結果は、予選グループAで6位に沈んだ#43 Garaiyaの深川 英寿選手が見事にトップチェッカー。
また、2位には#8 AUTOBACS CLUB TEAMの池内 比悠選手が入った。
いずれも企業対抗戦に初年度から参加しているチームで、意地を見せた格好だ。
予選レースを勝ち進んだ合計10チームで争われる決勝レース。
なお、グリッド順は、予選レースのフィニッシュタイムによって決定される。
レースは、スタートでのタイヤ選択が最終順位に大きく影響を与える展開となった。
ポールポジションスタートの岡田 衛選手(#103 WEINS CLUB TEAM)がソフトタイヤを選択する一方、2番手の平井 睦輝選手は(#135 Yamaha esports Boosters)はスタートでミディアムタイヤをチョイス。
大きくレースが動き始めたのは4〜5ラップ目にかけての各車がピットインをするタイミングだった。
トップを走る岡田選手はミディアムタイヤに交換し、ソフトタイヤに交換した平井選手、吉田 稜汰朗選手(#523 日産サティオ佐賀)、佐々木 拓眞選手(#52 SCARZ)が一気に接近。
各車が激しいバトルを繰り広げる間隙をぬって、平井選手がトップに躍り出る。
その後、佐藤 優人選手(#33 NTT ComEng eSport Racing)、尾形 莉欧選手(#87 HKS e-MotorSport)らソフトタイヤ勢がそれぞれ追い上げる展開のままレースはフィニッシュ。

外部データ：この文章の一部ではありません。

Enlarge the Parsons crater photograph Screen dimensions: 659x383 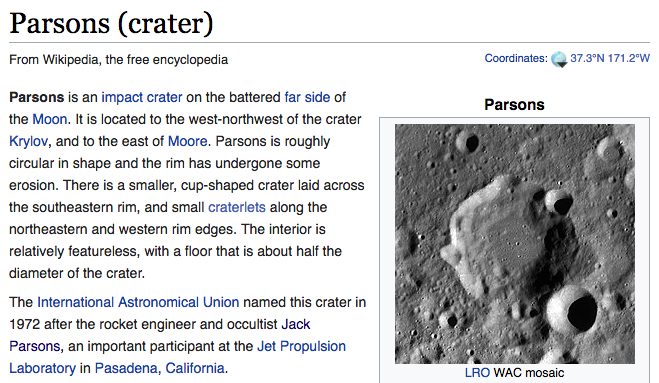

平井選手(#135 Yamaha esports Boosters)が、混戦のレースを制して初優勝。
2位には5番手から見事な追い上げを見せた佐々木選手(#52 SCARZ)、3位は佐藤 優人選手(#NTT ComEng eSport Racing)が入った。

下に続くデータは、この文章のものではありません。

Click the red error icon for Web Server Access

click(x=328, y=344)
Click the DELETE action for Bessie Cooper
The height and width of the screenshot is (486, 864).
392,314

結果を見ると、今年から参戦したチームが、予選の勢いそのままに表彰台を独占。
トップリーグ同様に、企業対抗戦も大きな勢力図の書き換えを予感させる開幕戦となった。
2023シリーズの企業対抗戦は過去最多の17チームが参戦し、予想通りの盛り上がりを見せる。
運営母体もさまざまな業種が参加し、マシンのリバリーもバラエティ豊かだ。
もちろん、参加ドライバーを認定ドライバーのみで固めているトップリーグとレベルは異なるが、一般ドライバーならではのアグレッシブな戦いも見どころのひとつ。
企業対抗戦にも認定ドライバーが出場しているため、速さの異なる混走状態となることでオーバーテイクも多く発生する。
まるでリアルのスーパーGTのように心理戦までも繰り広げられるトップリーグと、目まぐるしい展開を見せる企業対抗戦。
どちらが上というものではなく、さまざまな見方、楽しみ方ができるのがJEGTの魅力だ。
企業対抗戦のRd.2は、トップリーグRd.2と同日の2023年11月18日(土)にJEGT公式YouTubeチャンネルで生中継される。
ぜひバラエティに富んだ真剣勝負を楽しんでいただきたい。